■ TO DO
[1] According to the mailing list thread, which patches of the series did not reach the mailing lists?
[2] List every patch title in the mailing list thread that carries the prefix "selftests/bpf:".
[3] Explain why Paul Moore asks Xu Kuohai to resend the patchset in the mailing list thread.

■ GIVEN PASSAGE
Paul Moore July 12, 2024, 3:56 p.m. UTC | #1
On Thu, Jul 11, 2024 at 7:13 AM Xu Kuohai <xukuohai@huaweicloud.com> wrote:
>
> From: Xu Kuohai <xukuohai@huawei.com>
>
> LSM BPF prog returning a positive number attached to the hook
> file_alloc_security makes kernel panic.

...

> Xu Kuohai (20):
>   lsm: Refactor return value of LSM hook vm_enough_memory
>   lsm: Refactor return value of LSM hook inode_need_killpriv
>   lsm: Refactor return value of LSM hook inode_getsecurity
>   lsm: Refactor return value of LSM hook inode_listsecurity
>   lsm: Refactor return value of LSM hook inode_copy_up_xattr
>   lsm: Refactor return value of LSM hook getselfattr
>   lsm: Refactor return value of LSM hook setprocattr
>   lsm: Refactor return value of LSM hook getprocattr
>   lsm: Refactor return value of LSM hook key_getsecurity
>   lsm: Refactor return value of LSM hook audit_rule_match
>   bpf, lsm: Add disabled BPF LSM hook list
>   bpf, lsm: Enable BPF LSM prog to read/write return value parameters
>   bpf, lsm: Add check for BPF LSM return value
>   bpf: Prevent tail call between progs attached to different hooks
>   bpf: Fix compare error in function retval_range_within
>   bpf: Add a special case for bitwise AND on range [-1, 0]
>   selftests/bpf: Avoid load failure for token_lsm.c
>   selftests/bpf: Add return value checks for failed tests
>   selftests/bpf: Add test for lsm tail call
>   selftests/bpf: Add verifier tests for bpf lsm

I'm not quite sure what happened, but it looks like patches 13/20
through 20/20 did not hit the mailing lists, see lore link below; did
you have any mail failures when sending the patchset?  Regardless, can
you sort this out and resend the patchset?

https://lore.kernel.org/all/20240711111908.3817636-1-xukuohai@huaweicloud.com
Paul Moore July 12, 2024, 4 p.m. UTC | #2
On Fri, Jul 12, 2024 at 11:56 AM Paul Moore <paul@paul-moore.com> wrote:
> On Thu, Jul 11, 2024 at 7:13 AM Xu Kuohai <xukuohai@huaweicloud.com> wrote:
> >
> > From: Xu Kuohai <xukuohai@huawei.com>
> >
> > LSM BPF prog returning a positive number attached to the hook
> > file_alloc_security makes kernel panic.
>
> ...

■ STORED ROWS

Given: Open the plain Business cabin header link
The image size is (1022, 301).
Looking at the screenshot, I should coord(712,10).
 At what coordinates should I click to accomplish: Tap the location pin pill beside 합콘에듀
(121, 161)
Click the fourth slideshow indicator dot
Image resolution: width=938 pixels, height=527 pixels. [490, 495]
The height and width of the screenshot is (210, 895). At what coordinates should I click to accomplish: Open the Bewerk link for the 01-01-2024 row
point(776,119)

--

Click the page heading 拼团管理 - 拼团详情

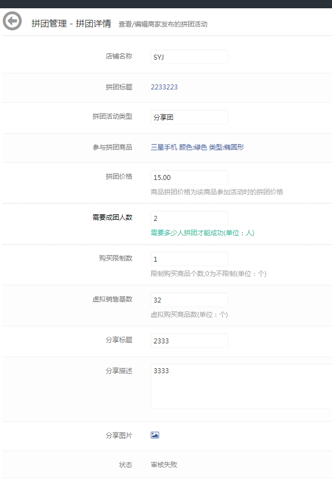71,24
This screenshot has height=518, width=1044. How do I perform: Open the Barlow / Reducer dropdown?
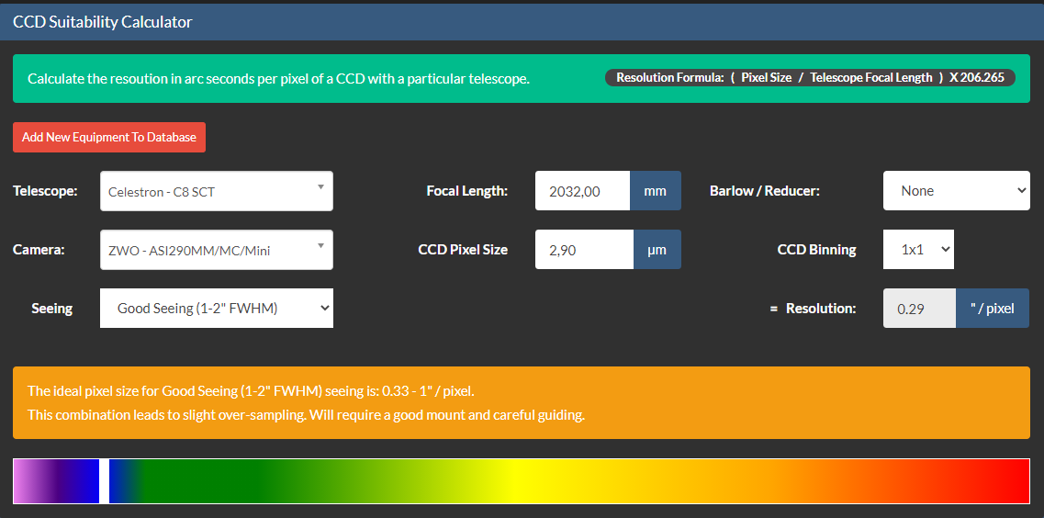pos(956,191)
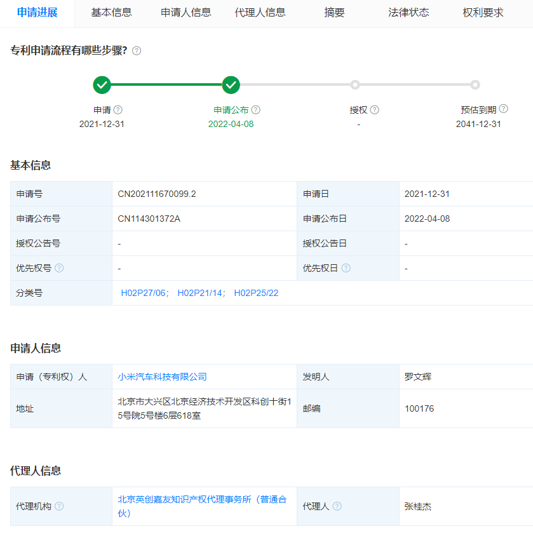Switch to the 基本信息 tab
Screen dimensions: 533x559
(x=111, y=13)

■ WRITTEN ANSWERS
[1] Patches 13/20 through 20/20.

[2]
- Avoid load failure for token_lsm.c
- Add return value checks for failed tests
- Add test for lsm tail call
- Add verifier tests for bpf lsm

[3] Patches 13/20 through 20/20 did not appear on the mailing lists, as the linked lore archive shows. He asks Xu Kuohai to sort this out and send the whole patchset again.